§ TASK GOAL: Work through the data line by line, gathering every line that has the word "heading".

Stored data entries:
====
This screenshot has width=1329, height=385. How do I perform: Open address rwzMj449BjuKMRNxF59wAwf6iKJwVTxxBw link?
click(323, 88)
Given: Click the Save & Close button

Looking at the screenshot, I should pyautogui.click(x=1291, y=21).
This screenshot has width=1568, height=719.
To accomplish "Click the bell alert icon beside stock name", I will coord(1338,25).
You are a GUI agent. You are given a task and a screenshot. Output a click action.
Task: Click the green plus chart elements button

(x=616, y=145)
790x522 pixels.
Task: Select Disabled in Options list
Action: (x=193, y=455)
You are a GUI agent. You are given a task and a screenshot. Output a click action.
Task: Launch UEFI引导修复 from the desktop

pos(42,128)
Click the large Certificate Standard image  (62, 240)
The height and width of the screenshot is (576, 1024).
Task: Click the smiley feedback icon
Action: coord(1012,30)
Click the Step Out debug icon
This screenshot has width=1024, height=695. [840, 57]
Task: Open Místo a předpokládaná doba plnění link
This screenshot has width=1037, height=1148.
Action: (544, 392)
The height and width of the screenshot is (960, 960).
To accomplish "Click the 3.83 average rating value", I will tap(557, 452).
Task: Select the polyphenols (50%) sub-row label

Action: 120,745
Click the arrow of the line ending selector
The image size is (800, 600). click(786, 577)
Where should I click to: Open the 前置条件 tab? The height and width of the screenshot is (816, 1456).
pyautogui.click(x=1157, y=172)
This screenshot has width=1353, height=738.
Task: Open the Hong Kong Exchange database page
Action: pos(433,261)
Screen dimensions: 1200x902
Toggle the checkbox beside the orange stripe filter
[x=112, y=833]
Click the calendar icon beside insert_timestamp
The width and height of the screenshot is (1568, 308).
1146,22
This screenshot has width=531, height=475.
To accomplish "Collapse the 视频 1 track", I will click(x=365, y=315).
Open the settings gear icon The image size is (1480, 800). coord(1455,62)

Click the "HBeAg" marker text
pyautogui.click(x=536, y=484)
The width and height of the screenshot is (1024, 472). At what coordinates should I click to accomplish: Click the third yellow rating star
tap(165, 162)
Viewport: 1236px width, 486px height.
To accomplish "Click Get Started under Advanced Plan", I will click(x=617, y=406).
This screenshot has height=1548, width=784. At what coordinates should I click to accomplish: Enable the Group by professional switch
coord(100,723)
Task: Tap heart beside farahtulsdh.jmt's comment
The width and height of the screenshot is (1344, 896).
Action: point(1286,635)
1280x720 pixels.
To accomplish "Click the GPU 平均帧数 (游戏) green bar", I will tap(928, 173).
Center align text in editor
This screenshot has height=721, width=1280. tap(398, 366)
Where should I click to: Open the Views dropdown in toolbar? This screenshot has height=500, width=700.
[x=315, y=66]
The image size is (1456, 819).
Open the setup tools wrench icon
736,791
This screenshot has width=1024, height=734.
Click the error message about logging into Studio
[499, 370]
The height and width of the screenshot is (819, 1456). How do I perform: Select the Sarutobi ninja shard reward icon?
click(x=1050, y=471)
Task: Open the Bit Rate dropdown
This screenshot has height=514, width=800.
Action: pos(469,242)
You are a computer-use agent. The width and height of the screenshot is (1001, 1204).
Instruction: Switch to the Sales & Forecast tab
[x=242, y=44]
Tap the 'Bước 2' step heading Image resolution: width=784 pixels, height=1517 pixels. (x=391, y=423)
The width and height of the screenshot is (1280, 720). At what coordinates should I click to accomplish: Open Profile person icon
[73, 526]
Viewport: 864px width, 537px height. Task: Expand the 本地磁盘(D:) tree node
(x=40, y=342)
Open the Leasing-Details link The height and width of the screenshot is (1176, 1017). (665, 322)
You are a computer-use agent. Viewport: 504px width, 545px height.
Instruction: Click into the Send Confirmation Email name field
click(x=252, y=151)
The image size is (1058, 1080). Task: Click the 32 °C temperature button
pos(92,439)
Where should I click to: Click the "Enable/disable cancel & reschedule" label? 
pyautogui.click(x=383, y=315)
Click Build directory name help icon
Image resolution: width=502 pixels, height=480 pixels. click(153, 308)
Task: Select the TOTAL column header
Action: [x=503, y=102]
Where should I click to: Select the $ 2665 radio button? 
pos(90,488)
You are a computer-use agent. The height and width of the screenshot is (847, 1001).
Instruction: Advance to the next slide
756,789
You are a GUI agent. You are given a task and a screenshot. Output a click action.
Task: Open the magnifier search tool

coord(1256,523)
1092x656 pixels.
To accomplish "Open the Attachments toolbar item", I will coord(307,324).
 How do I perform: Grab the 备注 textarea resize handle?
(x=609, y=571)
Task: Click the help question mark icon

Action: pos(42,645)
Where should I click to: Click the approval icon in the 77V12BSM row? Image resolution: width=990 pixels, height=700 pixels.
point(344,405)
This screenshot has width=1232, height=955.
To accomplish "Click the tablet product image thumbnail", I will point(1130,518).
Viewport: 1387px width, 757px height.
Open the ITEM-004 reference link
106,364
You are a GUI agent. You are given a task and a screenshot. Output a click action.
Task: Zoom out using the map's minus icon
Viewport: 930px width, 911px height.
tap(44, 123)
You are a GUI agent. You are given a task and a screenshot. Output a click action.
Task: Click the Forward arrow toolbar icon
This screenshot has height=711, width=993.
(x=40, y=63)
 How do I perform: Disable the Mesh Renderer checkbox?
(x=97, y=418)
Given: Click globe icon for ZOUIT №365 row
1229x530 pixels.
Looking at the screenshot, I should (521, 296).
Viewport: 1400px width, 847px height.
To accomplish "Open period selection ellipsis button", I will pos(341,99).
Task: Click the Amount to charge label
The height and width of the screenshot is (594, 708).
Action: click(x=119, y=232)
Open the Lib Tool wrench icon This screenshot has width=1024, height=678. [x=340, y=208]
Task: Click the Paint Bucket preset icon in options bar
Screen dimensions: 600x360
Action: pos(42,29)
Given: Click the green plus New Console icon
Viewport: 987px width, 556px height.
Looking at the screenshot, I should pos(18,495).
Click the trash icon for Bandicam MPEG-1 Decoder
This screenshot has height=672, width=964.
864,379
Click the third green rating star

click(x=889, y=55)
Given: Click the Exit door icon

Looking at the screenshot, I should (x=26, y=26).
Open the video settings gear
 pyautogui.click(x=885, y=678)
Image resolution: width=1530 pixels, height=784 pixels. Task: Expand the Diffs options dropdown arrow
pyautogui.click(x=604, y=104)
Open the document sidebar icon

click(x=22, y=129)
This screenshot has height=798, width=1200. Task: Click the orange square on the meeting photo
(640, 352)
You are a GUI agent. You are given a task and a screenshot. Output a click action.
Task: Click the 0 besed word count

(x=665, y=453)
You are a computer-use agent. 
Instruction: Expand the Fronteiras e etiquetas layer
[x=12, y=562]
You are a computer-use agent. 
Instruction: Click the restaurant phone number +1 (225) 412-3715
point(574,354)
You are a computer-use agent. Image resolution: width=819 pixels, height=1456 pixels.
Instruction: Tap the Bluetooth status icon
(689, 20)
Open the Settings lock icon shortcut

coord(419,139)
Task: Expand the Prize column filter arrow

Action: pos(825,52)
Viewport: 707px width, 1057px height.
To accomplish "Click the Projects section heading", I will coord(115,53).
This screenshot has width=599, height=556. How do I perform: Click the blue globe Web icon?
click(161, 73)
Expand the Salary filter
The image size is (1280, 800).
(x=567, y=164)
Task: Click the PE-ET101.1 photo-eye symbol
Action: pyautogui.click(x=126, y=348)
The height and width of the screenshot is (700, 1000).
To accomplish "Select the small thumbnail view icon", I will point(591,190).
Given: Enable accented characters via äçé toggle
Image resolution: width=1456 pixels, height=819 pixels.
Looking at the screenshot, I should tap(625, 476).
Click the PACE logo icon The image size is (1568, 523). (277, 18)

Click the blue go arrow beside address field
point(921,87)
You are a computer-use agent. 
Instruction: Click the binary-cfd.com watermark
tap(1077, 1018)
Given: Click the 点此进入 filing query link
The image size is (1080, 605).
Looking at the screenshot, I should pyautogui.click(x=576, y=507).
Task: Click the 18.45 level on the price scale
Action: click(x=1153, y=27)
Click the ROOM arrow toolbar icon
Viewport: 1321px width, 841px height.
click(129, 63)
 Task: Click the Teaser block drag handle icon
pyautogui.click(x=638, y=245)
====
§ ANSWER SECTION:
Tap the 'Bước 2' step heading Image resolution: width=784 pixels, height=1517 pixels. (x=391, y=423)
To accomplish "Click the Projects section heading", I will coord(115,53).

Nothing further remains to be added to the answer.